This article provides an overview of how to construct a data transformation script, leveraging a JSON-like syntax akin to MongoDB's aggregation framework. In Dataddo, transformations are defined through a series of stages within a JSON array, with each stage representing a specific data operation.
To create an effective transformation script, you can follow these structured steps:
Step 1: Understand Your Data
Step 2: Define Your Objectives and Choose Your Operators
Step 3: Create Transformation Stages
Step 4: Assemble the Pipeline
Step 5: Final Script
For practical applications and specific use cases, refer to the following sections:
- Specific Transformation Pipeline Example with an Explanation
- Transformation Pipeline Practical Examples
Step 1: Understand Your Data
Before choosing operators or defining stages, you must understand the structure and content of your data. Let's assume your dataset looks something like this:
{
  "field1": [{"subfield1": "value1"}, {"subfield1": "value2"}], // An array of objects
  "field2": "some text", // A simple string
  "column1": "123", // A numeric string
  "column2": 456 // A numeric value
}
Step 2: Define Your Objectives and Choose Your Operators
Decide what you want the transformed data to look like. In our example, you might want to:
| Objective | Operator | 
|---|---|
| Flatten field1so eachsubfield1value becomes part of a separate document. | Flatten an array: Use $unwindto deconstructfield1. | 
| Transform field2into all uppercase letters. | Transform a string: Use $toUpperto convertfield2to uppercase. | 
| Convert column1to an integer type. | Type Casting: Use $toIntto changecolumn1from a string to an integer. | 
| Create a new field that is the sum of column1andcolumn2. | Calculate a sum: Use $addto compute the sum ofcolumn1andcolumn2. | 
For an in-depth explanation of these operators and their functions, refer to the the list of transformation pipeline expression operators.
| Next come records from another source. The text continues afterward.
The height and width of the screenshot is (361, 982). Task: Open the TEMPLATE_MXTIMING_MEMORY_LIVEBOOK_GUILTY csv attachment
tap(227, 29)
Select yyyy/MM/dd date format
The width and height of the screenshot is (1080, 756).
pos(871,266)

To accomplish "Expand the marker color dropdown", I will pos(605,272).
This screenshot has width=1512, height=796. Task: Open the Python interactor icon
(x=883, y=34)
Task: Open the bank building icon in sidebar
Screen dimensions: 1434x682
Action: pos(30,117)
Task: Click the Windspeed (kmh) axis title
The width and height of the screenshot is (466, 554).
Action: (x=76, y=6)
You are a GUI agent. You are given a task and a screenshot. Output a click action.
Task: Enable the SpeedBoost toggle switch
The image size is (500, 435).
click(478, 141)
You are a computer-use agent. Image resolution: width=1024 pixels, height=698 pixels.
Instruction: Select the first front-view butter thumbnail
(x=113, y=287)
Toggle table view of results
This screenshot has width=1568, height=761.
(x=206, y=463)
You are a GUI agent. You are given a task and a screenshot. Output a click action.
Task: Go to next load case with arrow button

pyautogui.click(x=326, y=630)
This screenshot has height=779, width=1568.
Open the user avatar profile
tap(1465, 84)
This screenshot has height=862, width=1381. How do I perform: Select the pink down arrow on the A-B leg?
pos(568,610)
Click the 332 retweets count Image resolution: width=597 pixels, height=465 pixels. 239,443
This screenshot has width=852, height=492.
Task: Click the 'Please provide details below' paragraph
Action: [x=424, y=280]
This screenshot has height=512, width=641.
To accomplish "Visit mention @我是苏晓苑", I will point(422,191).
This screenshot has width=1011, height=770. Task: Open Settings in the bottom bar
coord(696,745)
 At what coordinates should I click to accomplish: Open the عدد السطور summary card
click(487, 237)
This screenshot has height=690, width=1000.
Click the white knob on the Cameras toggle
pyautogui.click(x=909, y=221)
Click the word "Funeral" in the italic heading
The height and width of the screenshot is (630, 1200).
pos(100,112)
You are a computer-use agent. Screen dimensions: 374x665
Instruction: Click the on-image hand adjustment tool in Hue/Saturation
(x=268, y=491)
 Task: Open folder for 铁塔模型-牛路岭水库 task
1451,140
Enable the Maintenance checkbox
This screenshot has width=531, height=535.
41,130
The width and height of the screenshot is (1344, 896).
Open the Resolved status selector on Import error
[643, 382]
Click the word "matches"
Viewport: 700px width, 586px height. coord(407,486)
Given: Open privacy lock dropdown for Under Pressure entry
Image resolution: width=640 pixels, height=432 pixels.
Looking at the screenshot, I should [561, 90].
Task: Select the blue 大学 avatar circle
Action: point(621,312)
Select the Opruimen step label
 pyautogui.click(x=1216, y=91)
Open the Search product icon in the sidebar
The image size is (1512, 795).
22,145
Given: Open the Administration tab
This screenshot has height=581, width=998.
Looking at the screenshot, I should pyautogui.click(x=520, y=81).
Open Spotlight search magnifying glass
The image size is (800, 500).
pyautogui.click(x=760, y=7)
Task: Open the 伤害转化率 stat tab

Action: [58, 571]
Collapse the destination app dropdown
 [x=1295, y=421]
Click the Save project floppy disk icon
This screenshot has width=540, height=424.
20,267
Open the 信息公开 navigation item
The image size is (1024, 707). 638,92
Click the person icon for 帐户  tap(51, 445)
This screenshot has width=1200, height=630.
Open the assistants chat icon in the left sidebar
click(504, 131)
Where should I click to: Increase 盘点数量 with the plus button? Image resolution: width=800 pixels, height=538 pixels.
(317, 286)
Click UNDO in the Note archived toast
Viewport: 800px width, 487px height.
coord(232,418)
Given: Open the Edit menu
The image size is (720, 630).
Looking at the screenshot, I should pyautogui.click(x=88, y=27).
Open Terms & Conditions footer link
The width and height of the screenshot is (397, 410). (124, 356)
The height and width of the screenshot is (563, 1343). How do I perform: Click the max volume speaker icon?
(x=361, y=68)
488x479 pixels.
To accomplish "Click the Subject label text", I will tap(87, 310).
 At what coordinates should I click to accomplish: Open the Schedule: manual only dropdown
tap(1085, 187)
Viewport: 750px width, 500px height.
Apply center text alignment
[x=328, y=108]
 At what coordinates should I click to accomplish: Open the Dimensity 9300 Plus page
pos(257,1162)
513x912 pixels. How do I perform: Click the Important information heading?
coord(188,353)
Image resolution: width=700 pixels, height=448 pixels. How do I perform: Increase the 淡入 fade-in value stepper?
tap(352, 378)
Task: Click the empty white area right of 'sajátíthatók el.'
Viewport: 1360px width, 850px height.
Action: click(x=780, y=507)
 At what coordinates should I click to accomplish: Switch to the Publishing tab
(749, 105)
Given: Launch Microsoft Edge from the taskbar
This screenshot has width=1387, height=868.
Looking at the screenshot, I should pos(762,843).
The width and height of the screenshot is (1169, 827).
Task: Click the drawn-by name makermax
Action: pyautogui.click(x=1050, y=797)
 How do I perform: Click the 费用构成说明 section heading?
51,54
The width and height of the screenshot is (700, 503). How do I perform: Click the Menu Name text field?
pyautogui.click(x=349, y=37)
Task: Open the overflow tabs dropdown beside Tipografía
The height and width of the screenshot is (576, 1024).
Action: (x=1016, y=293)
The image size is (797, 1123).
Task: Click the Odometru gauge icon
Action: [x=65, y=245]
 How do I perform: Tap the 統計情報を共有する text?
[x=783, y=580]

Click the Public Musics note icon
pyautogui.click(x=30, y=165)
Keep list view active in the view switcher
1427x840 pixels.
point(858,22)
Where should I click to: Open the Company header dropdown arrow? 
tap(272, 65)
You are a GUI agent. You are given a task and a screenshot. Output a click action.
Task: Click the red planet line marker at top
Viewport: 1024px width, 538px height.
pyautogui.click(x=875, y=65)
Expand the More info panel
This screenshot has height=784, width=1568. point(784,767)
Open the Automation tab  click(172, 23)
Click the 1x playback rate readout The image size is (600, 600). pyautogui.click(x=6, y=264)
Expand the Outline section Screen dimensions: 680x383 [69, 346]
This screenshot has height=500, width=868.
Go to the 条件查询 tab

Step 3: Create Transformation Stages
Create your transformation stages. In this example, we will have four stages:
- Unwind Stage: Deconstructs an array field from the input documents to output a document for each element.
- Projection Stage: Used to include, exclude, or add new fields.
- Add Fields Stage (Renaming): Adds new fields or renames existing fields.
- Second Projection Stage (Cleanup): Removes fields that we no longer need in the output.
For an in-depth explanation of these stages and their functions, refer to the the list of transformation pipeline stages.
1. Unwind Stage
$unwind is often used to deconstruct an array field from the input documents to output a document for each element. If field1 is an array, each element of this array becomes a separate document.
{
  "$unwind": {
    "path": "$field1",
    "preserveNullAndEmptyArrays": true
  }
}
2. Projection Stage
The $project stage is used to include, exclude, or add new fields. Here we're also transforming field2 to uppercase and casting column1 to an integer.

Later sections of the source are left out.